**WORK REQUEST**
The expected output is each line below containing "chart", copied in full.

(Collected data entries)
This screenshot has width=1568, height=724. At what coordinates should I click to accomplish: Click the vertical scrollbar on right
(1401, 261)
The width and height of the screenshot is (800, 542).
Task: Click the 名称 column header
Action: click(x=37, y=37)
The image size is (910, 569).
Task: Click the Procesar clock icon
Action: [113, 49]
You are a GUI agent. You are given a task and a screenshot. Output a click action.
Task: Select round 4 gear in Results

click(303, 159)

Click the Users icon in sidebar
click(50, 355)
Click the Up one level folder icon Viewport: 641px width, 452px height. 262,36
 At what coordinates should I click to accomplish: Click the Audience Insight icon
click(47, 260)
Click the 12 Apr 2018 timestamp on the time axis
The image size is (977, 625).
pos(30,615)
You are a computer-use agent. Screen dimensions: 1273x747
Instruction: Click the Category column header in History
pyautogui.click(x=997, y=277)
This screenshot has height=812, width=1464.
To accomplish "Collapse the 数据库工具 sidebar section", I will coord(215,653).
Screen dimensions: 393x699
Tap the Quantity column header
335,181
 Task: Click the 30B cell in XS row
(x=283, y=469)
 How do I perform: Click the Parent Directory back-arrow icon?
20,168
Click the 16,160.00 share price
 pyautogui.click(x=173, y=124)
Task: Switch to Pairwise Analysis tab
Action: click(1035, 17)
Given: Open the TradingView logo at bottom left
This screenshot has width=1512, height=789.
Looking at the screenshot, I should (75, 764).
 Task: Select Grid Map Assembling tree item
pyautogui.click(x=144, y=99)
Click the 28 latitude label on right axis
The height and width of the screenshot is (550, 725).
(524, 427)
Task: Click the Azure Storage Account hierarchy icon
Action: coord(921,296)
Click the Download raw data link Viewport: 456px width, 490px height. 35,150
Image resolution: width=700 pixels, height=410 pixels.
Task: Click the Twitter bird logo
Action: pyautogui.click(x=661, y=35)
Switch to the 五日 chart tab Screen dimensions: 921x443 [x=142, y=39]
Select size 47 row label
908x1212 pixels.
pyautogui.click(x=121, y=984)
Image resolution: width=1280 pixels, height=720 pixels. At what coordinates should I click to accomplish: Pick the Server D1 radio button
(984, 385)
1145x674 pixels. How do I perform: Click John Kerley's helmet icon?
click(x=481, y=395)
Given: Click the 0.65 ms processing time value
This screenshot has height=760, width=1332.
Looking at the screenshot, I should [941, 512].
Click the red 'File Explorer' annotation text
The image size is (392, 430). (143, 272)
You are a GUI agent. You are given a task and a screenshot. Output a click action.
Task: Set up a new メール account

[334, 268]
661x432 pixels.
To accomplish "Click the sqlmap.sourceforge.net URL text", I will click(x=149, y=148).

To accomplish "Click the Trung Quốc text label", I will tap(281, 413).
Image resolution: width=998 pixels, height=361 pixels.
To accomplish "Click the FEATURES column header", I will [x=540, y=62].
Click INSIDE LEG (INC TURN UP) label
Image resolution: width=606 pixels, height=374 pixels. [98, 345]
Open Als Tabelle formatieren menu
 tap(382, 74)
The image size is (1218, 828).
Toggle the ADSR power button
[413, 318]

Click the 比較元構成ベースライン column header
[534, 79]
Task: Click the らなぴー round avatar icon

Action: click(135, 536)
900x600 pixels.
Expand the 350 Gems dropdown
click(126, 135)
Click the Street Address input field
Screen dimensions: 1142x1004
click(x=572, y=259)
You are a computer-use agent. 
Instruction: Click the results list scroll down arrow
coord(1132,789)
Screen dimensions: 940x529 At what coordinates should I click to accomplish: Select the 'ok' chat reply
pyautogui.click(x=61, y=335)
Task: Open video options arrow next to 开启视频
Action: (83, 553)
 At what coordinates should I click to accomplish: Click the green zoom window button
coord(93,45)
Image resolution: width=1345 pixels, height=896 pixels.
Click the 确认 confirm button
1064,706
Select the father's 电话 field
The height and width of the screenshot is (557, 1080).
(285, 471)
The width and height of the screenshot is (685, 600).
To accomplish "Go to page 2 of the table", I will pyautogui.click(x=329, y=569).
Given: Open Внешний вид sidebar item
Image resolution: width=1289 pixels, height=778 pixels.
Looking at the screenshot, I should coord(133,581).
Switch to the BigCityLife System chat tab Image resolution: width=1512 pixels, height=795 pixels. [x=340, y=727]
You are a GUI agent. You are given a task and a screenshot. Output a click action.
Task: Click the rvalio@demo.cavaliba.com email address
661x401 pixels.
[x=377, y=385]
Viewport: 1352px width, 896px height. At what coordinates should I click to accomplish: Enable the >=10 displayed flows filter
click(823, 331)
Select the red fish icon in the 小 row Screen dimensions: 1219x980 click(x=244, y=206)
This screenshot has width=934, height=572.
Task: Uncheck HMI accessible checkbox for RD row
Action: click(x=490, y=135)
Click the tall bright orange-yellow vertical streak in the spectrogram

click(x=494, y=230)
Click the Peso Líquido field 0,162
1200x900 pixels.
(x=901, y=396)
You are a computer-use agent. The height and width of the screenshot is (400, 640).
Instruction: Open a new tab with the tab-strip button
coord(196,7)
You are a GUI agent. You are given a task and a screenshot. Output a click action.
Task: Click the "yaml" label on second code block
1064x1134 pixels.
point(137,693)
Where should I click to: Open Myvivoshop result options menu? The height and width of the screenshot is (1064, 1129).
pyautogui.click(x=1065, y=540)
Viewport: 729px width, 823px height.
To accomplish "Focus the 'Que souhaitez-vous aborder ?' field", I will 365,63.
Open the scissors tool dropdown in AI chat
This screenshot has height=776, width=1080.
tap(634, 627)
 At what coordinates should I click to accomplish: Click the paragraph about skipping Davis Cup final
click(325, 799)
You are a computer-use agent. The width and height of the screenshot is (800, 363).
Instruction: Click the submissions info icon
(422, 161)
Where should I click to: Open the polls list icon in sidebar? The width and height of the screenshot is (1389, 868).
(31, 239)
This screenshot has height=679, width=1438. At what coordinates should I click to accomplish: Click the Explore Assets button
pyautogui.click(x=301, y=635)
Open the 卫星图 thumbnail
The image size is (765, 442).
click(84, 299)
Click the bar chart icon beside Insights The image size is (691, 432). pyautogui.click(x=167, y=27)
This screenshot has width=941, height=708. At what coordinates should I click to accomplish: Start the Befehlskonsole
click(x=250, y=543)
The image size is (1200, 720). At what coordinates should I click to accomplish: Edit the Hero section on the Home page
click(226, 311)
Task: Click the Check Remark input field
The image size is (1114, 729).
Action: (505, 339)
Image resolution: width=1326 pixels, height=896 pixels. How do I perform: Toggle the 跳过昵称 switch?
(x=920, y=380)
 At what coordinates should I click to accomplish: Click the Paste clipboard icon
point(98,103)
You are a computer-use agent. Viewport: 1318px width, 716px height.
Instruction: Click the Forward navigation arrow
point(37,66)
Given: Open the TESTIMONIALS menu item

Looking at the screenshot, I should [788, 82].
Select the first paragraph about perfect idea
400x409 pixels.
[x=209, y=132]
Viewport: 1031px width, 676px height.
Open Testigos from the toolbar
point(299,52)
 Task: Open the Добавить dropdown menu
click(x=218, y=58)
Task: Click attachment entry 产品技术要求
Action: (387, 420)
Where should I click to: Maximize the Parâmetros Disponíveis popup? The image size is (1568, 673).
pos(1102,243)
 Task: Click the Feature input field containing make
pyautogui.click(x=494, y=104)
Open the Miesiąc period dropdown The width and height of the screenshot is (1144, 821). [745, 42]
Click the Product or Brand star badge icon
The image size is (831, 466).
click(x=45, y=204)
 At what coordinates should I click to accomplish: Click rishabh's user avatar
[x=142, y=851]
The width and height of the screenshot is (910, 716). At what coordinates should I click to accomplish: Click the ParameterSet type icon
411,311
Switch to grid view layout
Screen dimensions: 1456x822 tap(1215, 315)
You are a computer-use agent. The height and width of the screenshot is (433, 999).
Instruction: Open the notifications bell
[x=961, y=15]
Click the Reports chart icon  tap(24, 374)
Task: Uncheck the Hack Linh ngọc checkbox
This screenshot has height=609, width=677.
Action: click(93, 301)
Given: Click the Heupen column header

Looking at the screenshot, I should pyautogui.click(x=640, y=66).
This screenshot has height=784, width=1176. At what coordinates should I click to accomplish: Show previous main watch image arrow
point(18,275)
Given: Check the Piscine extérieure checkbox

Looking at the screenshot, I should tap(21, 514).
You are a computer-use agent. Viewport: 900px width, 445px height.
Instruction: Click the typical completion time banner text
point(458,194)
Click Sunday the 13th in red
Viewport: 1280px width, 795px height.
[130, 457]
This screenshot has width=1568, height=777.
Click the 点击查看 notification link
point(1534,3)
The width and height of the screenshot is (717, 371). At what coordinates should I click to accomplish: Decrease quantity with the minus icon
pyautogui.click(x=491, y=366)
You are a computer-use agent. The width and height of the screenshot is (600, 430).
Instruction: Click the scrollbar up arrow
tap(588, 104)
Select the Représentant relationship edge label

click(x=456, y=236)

**RESULT OF THE TASK**
Switch to the 五日 chart tab Screen dimensions: 921x443 [x=142, y=39]
Click the bar chart icon beside Insights The image size is (691, 432). pyautogui.click(x=167, y=27)
Click the Reports chart icon  tap(24, 374)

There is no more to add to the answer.